Lui interdire de commenter les brouillons
Il est interdit au censeur de parler lorsque vous êtes en mode création. Vous pouvez commenter plus tard, lors de la phase d'édition, si vous souhaitez l'entendre. Mais même si la première version est en cours, c'est un territoire sacré.
"Ne laissez pas la peur de l'imperfection vous empêcher de commencer. Ça commence mal. Ça commence moche.
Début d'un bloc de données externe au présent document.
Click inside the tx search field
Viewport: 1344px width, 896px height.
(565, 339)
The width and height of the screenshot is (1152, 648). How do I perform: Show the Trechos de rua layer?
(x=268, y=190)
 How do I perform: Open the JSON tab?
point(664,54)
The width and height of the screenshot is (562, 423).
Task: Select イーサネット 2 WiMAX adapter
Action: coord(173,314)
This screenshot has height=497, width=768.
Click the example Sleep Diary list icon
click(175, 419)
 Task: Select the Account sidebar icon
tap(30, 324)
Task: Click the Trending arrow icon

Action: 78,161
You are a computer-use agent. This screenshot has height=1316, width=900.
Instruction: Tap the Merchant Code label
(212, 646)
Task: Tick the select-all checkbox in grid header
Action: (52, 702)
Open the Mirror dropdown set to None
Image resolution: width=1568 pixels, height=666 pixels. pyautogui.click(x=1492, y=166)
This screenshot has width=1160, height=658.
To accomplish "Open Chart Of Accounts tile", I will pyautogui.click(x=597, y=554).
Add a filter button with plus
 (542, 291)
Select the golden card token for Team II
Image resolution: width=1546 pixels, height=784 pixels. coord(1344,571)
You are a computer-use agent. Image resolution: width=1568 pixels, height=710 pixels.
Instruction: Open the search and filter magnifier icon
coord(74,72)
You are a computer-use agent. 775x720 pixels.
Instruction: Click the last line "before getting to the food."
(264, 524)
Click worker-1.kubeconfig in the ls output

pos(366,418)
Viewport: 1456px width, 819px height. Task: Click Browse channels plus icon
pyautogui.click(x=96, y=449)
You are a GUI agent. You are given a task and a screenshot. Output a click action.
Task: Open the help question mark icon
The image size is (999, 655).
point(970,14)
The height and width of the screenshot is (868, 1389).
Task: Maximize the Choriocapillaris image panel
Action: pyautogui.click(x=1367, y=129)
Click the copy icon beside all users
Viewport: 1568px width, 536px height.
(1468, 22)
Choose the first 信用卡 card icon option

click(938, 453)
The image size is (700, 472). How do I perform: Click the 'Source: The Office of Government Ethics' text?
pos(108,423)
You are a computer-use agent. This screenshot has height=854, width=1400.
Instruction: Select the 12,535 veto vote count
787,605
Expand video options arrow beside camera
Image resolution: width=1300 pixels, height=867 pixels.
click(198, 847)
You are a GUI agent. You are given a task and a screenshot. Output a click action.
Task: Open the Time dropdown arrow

Mais commencez."
La censure ne disparaît jamais complètement
C'est la partie que personne ne vous dit : la censure ne part pas. Il n’y a pas un moment où vous vous réveillez sans plus l’entendre. Ce qui change, c'est votre relation avec lui. Vous apprenez à l'entendre sans lui obéir. On apprend à créer avec sa présence, tout comme on apprend à courir contre le vent.
Les artistes les plus prolifiques ne sont pas ceux qui n’ont peur de rien. Ce sont eux qui Ils ont appris à ne pas laisser la peur avoir le dernier mot. Et cela se forme. Il s'entraîne avec les pages du matin, avec la citation de l'artiste, avec chaque petit acte de création que vous faites malgré la voix qui vous dit de ne pas le faire.
Aujourd'hui, quand vous entendez le censeur, saluez-le. Et continuez à écrire.